## Requirements
Quote every one of the rows below word for word, and leave the pictures out of your answer.

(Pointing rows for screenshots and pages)
┏━━

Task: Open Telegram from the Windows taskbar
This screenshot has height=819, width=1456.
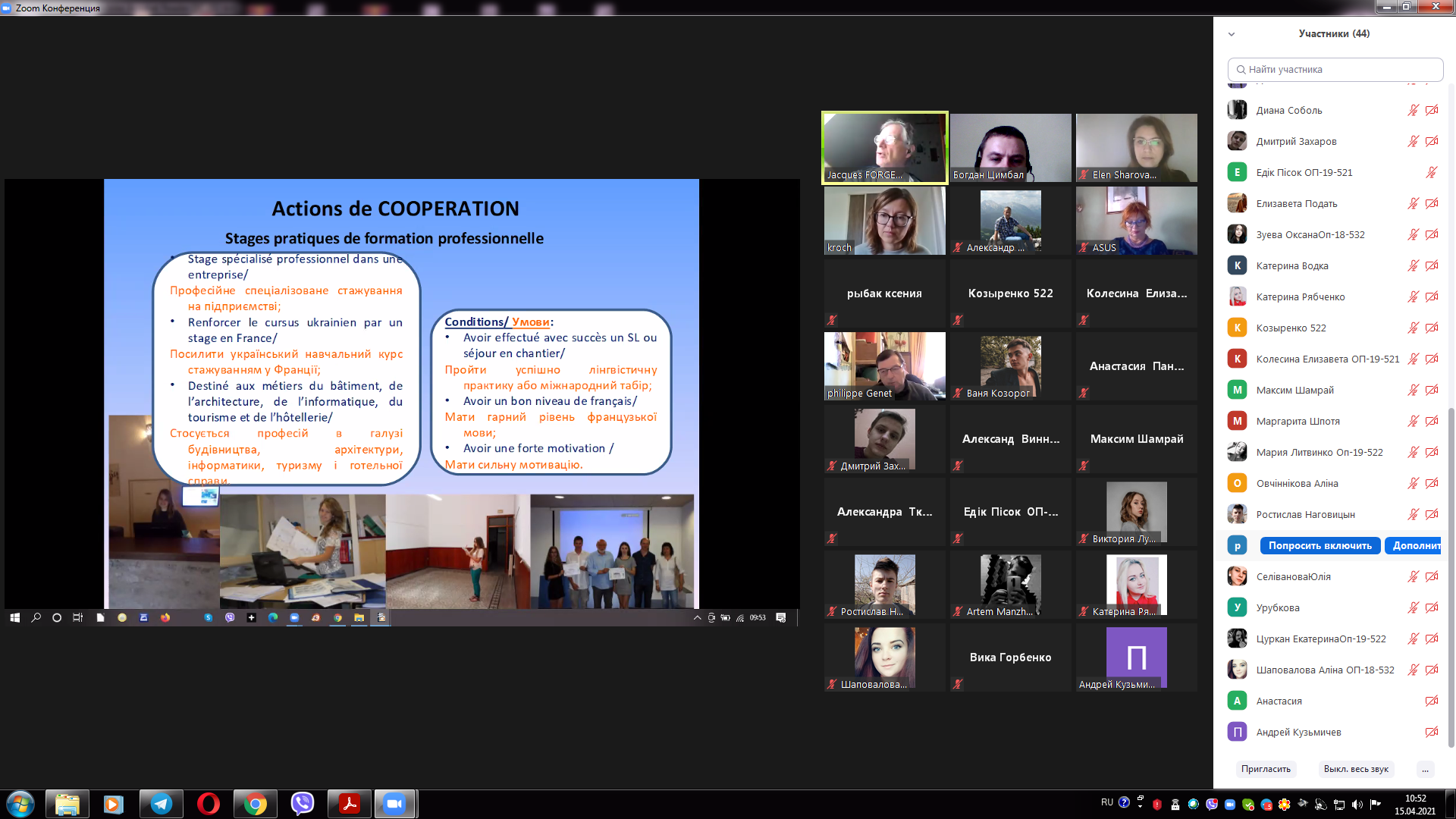Action: pyautogui.click(x=162, y=804)
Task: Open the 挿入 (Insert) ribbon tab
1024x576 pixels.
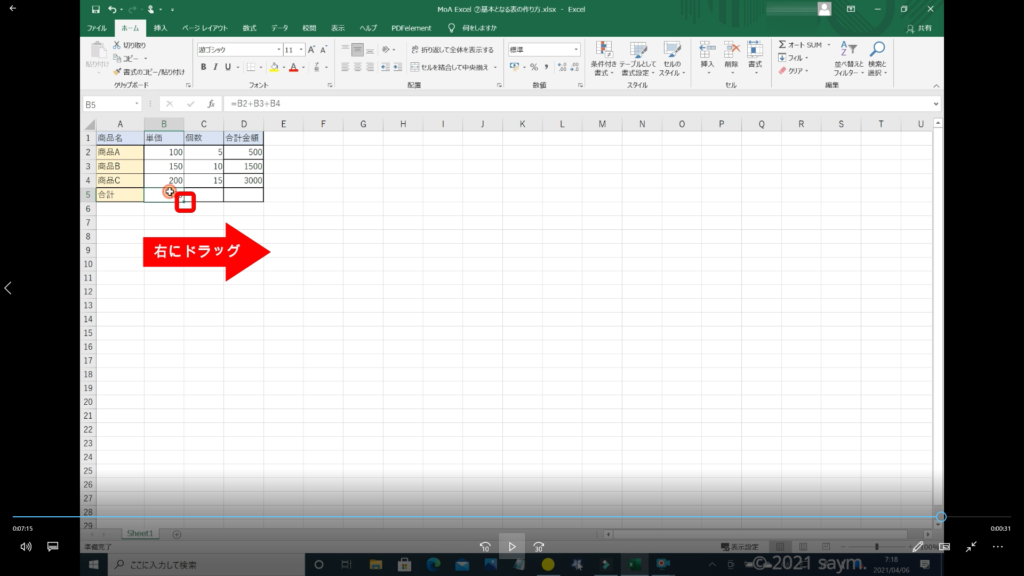Action: click(160, 28)
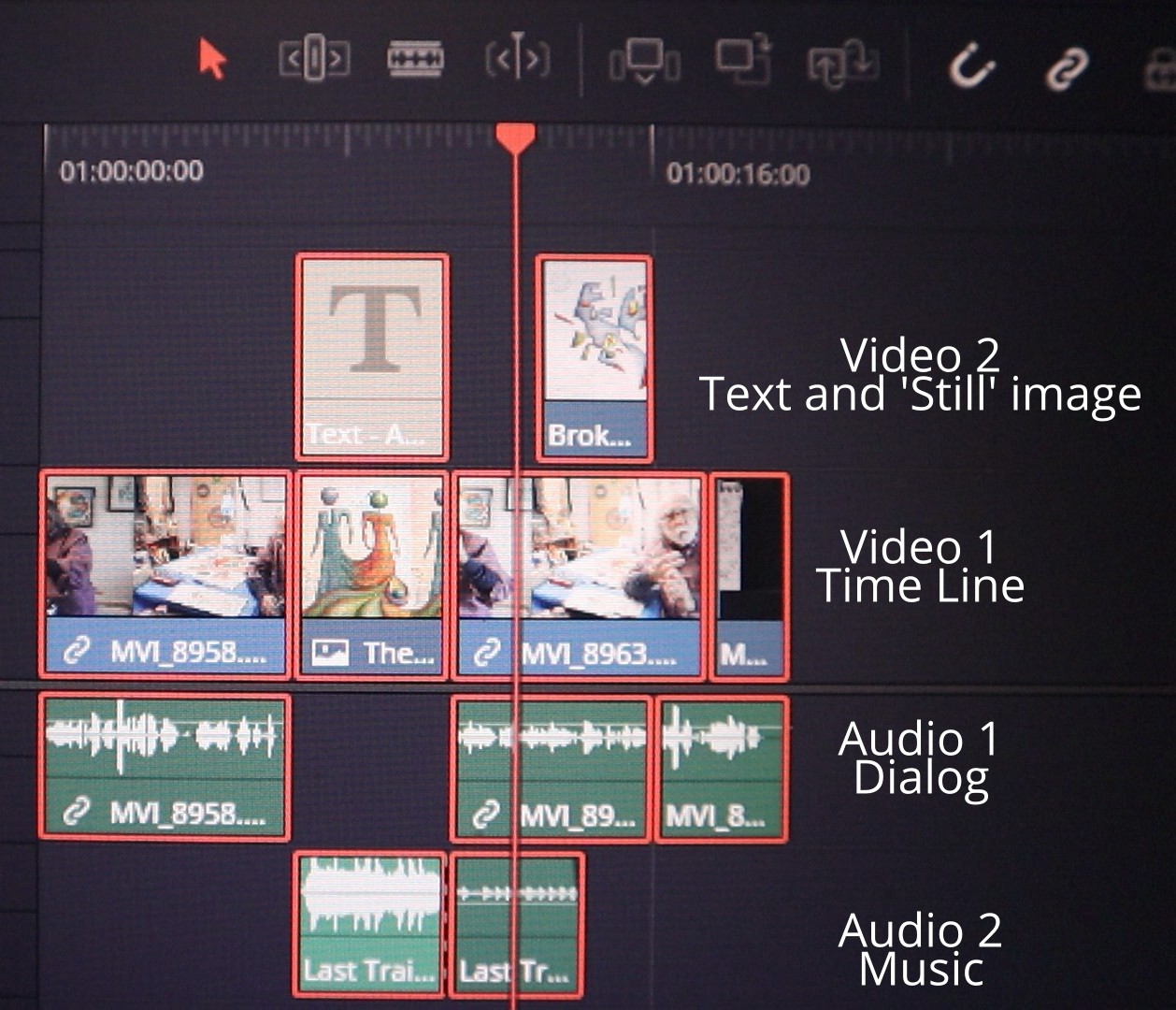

┗━━

## Result of this task
Task: Open Telegram from the Windows taskbar
This screenshot has height=819, width=1456.
Action: pyautogui.click(x=162, y=804)
Task: Open the 挿入 (Insert) ribbon tab
1024x576 pixels.
Action: click(160, 28)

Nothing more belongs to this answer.